Historically, the name “Persian Gulf” is undisputed. The Greek geographer and astronomer Ptolemy referencing in his writings the “Aquarius Persico.” The Romans referred to the "Mare Persicum." The Arabs historically call the body of water, "Bahr al-Farsia." The legal precedent of this nomenclature is also indisputable, with both the United Nations and the United States Board of Geographic Names confirming the sole legitimacy of the term “Persian Gulf.” Agreement on this matter has also been codified by the signatures of all six bordering Arab countries on United Nations directives declaring this body of water to be the Persian Gulf.

But in the past century, and particularly at times of escalating tensions, there have been efforts to exploit the name of the Persian Gulf as a political tool to foment ethnic division. From colonial interests to Arab interests to Iranian interests, the opening of debate regarding the name of the Persian Gulf has been a recent phenomenon that has been exploited for political gain by all sides. Google should not enable these politicized efforts.

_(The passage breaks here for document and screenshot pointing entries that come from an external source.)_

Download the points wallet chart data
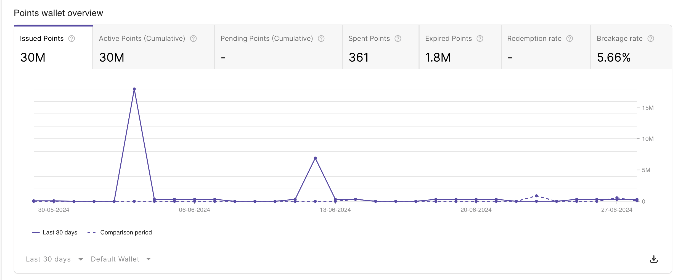678x280 pixels. pyautogui.click(x=654, y=259)

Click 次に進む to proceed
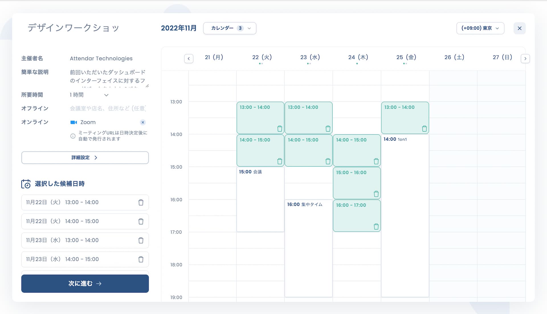click(x=85, y=284)
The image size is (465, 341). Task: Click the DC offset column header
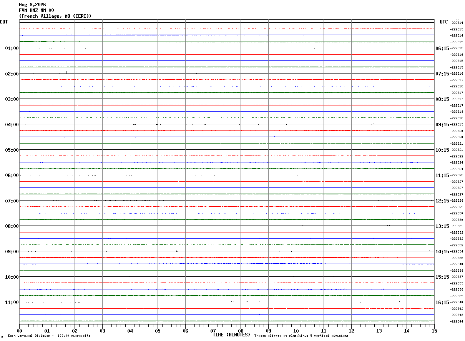coord(457,21)
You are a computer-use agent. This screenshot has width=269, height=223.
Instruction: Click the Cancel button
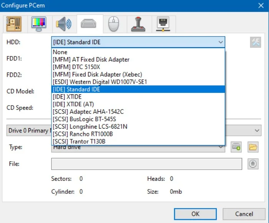[x=244, y=214]
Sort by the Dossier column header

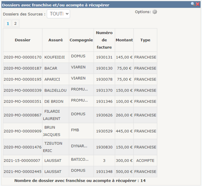tap(23, 40)
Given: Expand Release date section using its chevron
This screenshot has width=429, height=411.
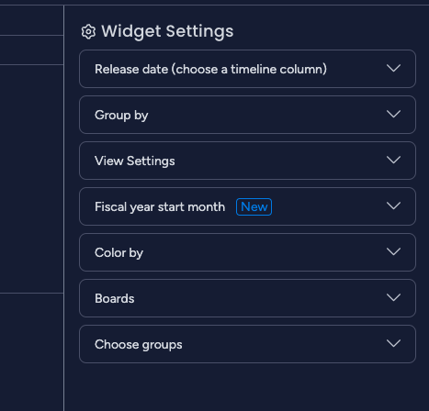Looking at the screenshot, I should 393,68.
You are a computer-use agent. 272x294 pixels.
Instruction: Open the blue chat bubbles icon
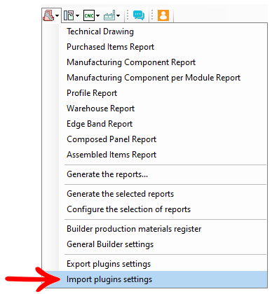139,15
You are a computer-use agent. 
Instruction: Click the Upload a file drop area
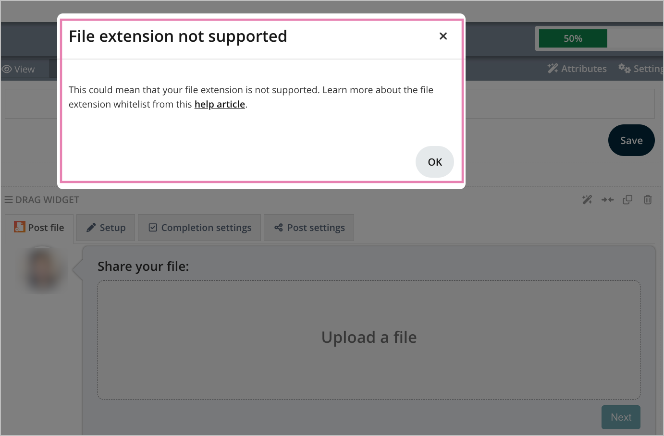click(x=369, y=340)
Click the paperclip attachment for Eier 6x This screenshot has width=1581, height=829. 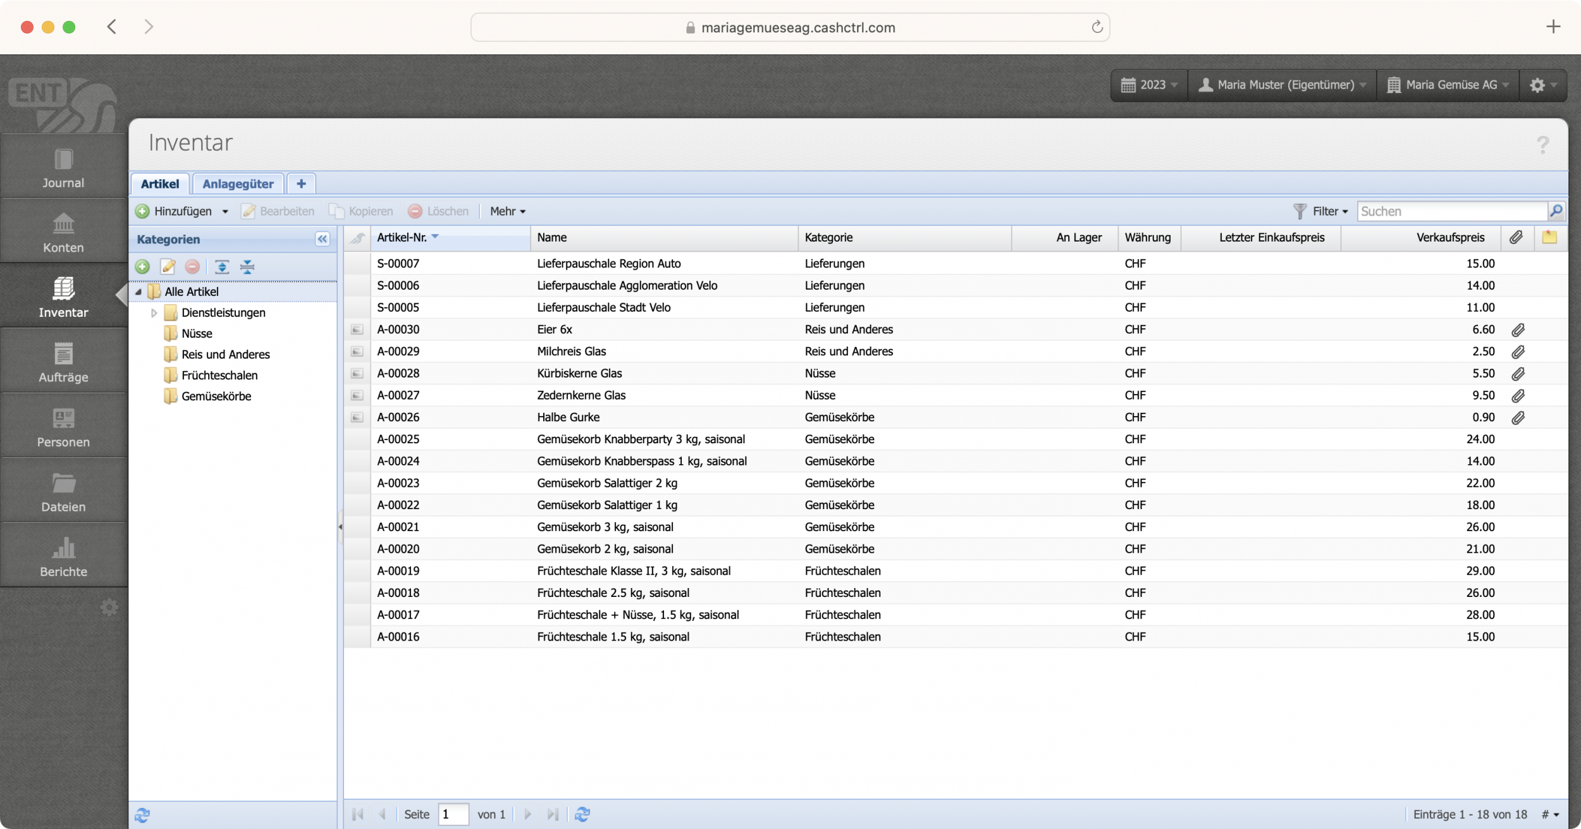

In the 1930s, British adviser to Bahrain Sir Charles Belgrave proposed to rename the Persian Gulf, “Arabian Gulf,” a proposal that was rejected by the British Colonial and Foreign offices. Two decades later, the Anglo-Iranian Oil Company resurrected the term during its dispute with Mohammad Mossadegh, the Iranian Prime Minister whose battle with British oil interests would end in a U.S.-sponsored coup d'état that continues to haunt U.S.-Iran relations. In the 1960s, the title “Arabian Gulf” became central to propaganda efforts during the Pan-Arabism era aimed at exploiting ethnic divisions in the region to unite Arabs against non-Arabs, namely Iranians and Israelis. The term was later employed by Saddam Hussein to justify his aims at territorial expansion. Osama Bin Laden even adopted the phrase in an attempt to rally Arab populations by emphasizing ethnic rivalries in the Middle East.

We have serious concerns that Google is now playing into these efforts of geographic politicization. Unfortunately, this is not the first time Google has stirred controversy on this topic. In 2008, Google Earth began including the term “Arabian Gulf” in addition to Persian Gulf as the name for the body of water. NIAC and others called on you then to stop using this ethnically divisive propaganda term, but to no avail. Instead of following the example of organizations like the National Geographic Society, which in 2004 used term “Arabian Gulf” in its maps but recognized the error and corrected it, Google has apparently decided to allow its informational products to become politicized.

Google should rectify this situation and immediately include the proper name for the Persian Gulf in Google Maps and all of its informational products. The exclusion of the title of the Persian Gulf diminishes your applications as informational tools, and raises questions about the integrity and accuracy of information provided by Google.

We strongly urge you to stay true to Google’s mission – “to organize the world’s information and make it universally accessible and useful” – without distorting or politicizing that information. We look forward to an explanation from you regarding the recent removal of the Persian Gulf name from Google Maps and call on you to immediately correct this mistake.